もちろん新たな理論や方法論も出てきたりしますが、
ベースとなるものはほぼほぼ決まっています。
当店では必ずカウンセリングをしますが、
クライアントが求める目標までの道筋は瞬時にイメージできます。
最短距離でいくならアレとコレをやってこうすれば辿り着くというのを目標を聞いた0.2秒後には答えが出ています。
まあ、この最短距離のルートは感情を持ち合わせていないマシンが相手の場合ですけどね。
人間には当然感情がありますから、
ただキツイことを強要すれば『トレーニングに行きたくない』とか『休みたい』とか出てくるわけです。
カウンセリングをしながらクライアントの性格だったり運動歴だったり既往歴だったり年齢などを総合的に分析して『こうしましょう』と提案するわけです。
ここはトレーナーの経験値がものを言うところです。
僕が理想としているモデルがあります。
『こういう感じで導いていけたら理想的』というモデルがあります。
それは僕がかつて通っていた【予備校】です。
予備校の講師は受験のプロ
僕は大学受験を一度失敗しています。
現役では一校も受からずに全滅しましたので、一年浪人することになりました。
予備校に通うことになるのですが、
ここでの経験が僕のトレーナーとしてのバックボーンになっています。
大学受験というものはやることは決まっています。
毎年ちょっとずつ変化はしますが、
試験内容や範囲はある程度決まったところからしか出題されません。
決まった範囲の中でもさらに配点比率が高い箇所があります、いわゆるオイシイ部分になりますけど、
こういう配点比率が高い箇所は絶対に覚えておいた方が良い部分、合格への近道になります。

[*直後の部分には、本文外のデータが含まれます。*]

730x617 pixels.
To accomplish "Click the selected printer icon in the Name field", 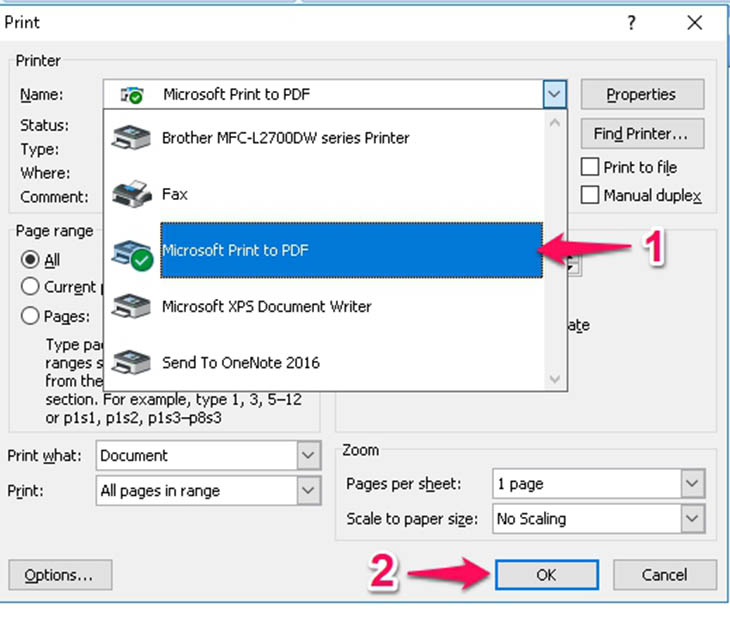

そういうのをふまえたテキストを作るのも講師の役割になりますし、
予備校生へ効率よく伝えるのも講師の仕事です。
今の受験事情は知らないですけど当時は【受験戦争】という言葉があるくらいに加熱した世界でした。
どこの予備校にも名物講師と言われる面白い先生がいます。
僕が通っていた予備校は各教科に名物講師と呼ばれるような先生がいました。
特に英語に関して力を入れている予備校だったので英語の先生たちはおもしろい人が多かった。
ちなみに、予備校に通い始めた頃の僕は英語のアルファベットが暗号とか記号にしか見えなかった。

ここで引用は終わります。